INSTRUCTIONS TO FOLLOW >> Copy every line of the records below that holds the word "comment".
*** MATERIAL FOR THIS EXERCISE ***
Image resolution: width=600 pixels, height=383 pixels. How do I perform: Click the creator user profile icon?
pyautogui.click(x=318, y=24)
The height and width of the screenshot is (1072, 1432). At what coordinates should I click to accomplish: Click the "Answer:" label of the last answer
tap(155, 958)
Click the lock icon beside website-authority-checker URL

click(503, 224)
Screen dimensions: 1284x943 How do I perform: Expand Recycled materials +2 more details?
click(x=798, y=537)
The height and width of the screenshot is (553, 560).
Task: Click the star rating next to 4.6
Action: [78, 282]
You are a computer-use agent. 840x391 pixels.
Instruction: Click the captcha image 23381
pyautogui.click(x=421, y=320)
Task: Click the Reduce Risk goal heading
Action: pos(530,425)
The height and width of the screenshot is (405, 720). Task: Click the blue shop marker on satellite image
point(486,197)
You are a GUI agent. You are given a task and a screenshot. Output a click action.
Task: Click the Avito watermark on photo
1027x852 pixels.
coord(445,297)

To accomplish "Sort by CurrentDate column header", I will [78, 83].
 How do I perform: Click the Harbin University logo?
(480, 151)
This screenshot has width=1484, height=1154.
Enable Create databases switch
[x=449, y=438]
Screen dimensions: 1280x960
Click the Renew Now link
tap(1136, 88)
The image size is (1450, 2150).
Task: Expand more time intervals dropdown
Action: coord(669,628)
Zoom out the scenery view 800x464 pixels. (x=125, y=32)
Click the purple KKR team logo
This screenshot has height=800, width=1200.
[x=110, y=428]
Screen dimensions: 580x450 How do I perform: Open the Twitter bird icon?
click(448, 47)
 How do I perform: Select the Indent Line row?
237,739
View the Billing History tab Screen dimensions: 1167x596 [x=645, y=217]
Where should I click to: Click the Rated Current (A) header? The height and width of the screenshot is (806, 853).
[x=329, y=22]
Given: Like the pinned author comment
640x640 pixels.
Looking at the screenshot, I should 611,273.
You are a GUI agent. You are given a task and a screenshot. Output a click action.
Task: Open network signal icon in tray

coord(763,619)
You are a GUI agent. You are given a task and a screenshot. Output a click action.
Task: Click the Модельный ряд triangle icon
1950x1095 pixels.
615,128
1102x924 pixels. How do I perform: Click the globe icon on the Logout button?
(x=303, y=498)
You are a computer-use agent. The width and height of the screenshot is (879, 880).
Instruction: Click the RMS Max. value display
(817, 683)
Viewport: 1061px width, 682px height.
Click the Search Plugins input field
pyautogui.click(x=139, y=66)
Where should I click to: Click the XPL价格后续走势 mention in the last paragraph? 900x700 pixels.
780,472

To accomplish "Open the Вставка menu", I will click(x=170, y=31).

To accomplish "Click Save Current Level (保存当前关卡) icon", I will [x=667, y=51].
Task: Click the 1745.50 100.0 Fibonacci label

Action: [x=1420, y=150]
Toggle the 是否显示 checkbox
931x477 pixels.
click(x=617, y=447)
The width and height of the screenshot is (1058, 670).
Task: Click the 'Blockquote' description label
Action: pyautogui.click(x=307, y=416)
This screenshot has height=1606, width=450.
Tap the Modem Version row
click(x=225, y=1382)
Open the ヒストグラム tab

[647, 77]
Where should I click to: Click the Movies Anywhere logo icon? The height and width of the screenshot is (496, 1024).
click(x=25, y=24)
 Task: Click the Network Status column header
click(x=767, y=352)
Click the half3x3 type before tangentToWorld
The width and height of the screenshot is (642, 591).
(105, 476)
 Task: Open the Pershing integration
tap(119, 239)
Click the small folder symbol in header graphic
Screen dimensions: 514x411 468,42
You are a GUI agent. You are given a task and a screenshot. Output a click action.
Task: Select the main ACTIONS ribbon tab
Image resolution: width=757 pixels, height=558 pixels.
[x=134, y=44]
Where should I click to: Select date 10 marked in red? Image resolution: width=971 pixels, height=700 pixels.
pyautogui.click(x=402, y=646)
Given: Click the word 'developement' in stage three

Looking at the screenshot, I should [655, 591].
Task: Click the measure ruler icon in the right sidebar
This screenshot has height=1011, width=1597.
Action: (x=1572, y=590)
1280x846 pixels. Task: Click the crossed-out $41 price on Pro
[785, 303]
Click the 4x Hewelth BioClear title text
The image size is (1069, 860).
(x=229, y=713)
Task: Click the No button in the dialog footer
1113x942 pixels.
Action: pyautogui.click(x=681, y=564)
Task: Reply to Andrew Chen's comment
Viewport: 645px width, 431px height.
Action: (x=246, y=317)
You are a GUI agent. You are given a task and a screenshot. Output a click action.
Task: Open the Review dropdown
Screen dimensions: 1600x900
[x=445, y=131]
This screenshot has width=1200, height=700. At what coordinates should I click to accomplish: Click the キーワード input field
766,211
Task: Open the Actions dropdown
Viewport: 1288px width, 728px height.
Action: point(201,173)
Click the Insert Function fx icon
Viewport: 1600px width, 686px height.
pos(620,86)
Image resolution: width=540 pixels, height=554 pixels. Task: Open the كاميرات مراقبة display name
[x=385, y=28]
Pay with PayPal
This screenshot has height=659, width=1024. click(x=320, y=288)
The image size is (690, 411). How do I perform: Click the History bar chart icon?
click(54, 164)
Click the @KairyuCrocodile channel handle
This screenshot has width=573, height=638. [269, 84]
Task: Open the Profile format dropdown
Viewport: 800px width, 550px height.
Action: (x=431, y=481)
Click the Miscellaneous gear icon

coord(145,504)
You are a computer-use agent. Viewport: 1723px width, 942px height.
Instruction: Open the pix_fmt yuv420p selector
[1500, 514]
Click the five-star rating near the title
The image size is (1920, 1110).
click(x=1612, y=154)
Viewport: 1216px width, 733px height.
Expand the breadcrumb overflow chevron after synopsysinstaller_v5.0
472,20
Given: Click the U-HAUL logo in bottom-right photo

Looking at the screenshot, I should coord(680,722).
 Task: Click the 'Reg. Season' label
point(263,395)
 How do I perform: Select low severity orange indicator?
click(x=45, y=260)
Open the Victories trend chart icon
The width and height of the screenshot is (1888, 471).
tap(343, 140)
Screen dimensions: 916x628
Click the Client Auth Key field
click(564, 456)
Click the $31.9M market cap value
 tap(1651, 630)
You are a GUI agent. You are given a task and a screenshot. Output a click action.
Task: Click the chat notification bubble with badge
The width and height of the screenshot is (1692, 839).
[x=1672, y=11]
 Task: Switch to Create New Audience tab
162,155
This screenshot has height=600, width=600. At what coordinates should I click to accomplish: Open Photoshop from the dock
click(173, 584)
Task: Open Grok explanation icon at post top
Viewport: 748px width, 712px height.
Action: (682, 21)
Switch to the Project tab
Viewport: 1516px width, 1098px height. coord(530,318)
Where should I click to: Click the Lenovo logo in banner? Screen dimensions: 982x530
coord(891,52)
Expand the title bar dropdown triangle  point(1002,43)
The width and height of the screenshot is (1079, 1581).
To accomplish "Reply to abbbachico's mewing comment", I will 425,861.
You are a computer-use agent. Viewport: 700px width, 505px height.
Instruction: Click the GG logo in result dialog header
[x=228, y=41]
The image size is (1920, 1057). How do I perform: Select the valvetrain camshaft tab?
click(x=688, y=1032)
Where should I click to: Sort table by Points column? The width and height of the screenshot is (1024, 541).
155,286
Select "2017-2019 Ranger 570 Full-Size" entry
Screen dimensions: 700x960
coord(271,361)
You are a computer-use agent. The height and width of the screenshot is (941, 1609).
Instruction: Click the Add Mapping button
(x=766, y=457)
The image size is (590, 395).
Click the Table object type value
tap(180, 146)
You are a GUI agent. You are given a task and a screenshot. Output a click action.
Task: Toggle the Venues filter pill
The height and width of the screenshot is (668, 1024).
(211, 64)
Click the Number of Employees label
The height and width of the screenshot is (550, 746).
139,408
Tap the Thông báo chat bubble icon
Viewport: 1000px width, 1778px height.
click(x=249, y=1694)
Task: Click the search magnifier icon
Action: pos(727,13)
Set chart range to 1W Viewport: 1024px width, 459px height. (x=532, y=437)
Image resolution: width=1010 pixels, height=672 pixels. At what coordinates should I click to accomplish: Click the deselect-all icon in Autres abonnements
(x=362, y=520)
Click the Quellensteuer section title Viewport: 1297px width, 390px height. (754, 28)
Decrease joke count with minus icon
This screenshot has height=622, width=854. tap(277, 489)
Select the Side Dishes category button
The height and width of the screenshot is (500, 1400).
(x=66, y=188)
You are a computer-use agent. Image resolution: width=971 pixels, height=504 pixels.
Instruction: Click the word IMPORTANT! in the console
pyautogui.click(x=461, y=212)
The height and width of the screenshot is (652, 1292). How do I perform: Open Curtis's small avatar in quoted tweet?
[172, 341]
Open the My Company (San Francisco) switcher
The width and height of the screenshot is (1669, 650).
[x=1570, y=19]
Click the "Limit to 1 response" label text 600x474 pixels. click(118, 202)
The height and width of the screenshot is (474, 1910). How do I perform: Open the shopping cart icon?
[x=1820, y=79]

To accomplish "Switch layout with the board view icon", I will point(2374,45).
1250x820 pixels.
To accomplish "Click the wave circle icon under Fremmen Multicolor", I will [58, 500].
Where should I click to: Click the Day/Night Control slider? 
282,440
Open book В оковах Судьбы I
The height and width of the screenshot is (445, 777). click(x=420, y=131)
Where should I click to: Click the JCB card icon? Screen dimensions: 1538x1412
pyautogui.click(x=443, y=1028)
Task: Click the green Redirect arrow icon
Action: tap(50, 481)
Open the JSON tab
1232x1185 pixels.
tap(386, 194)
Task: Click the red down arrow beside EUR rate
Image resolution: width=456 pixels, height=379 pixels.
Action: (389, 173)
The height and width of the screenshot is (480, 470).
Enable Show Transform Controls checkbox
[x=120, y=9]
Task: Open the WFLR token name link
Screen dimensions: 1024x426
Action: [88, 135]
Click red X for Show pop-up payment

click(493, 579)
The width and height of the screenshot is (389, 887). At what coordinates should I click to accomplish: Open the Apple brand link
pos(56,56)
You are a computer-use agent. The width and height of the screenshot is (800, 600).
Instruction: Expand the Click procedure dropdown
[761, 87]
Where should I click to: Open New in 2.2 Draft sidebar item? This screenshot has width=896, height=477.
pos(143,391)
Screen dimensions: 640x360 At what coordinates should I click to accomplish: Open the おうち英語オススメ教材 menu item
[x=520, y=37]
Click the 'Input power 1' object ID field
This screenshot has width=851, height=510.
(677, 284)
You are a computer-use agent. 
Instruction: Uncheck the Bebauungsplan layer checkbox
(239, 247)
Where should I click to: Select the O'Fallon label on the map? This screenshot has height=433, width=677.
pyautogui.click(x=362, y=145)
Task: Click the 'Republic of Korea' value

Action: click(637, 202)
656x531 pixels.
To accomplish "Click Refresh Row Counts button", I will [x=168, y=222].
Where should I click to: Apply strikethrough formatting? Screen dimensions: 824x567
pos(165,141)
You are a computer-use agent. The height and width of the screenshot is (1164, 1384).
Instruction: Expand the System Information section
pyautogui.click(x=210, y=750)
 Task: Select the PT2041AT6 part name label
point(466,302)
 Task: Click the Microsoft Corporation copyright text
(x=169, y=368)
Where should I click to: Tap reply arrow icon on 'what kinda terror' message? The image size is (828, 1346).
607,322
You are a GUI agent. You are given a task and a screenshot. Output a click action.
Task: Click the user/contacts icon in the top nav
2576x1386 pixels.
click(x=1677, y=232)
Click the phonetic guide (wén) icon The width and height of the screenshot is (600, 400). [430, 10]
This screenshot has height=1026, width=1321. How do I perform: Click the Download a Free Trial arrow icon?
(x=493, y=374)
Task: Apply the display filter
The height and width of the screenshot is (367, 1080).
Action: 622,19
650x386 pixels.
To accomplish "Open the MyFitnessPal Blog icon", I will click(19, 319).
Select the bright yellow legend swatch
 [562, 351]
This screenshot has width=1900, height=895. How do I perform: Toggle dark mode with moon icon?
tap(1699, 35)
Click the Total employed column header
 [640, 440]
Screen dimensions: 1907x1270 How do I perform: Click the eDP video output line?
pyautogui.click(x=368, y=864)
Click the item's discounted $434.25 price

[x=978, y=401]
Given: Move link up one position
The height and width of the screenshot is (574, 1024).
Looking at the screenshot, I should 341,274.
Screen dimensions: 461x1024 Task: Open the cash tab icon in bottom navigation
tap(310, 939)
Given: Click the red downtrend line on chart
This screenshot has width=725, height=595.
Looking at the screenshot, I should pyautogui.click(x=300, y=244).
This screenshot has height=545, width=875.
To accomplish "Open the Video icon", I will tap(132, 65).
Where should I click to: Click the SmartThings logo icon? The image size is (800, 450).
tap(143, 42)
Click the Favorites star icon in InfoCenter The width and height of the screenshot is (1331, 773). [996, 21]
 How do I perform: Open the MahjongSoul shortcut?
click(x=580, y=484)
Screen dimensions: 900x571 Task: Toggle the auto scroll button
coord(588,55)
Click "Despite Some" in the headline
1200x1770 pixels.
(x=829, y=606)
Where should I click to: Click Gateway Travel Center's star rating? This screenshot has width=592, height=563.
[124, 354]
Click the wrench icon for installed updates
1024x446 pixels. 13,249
*** End of MATERIAL FOR THIS EXERCISE ***
EXERCISE SOLUTION >>
Given: Like the pinned author comment
Task: Reply to Andrew Chen's comment
To accomplish "Reply to abbbachico's mewing comment", I will 425,861.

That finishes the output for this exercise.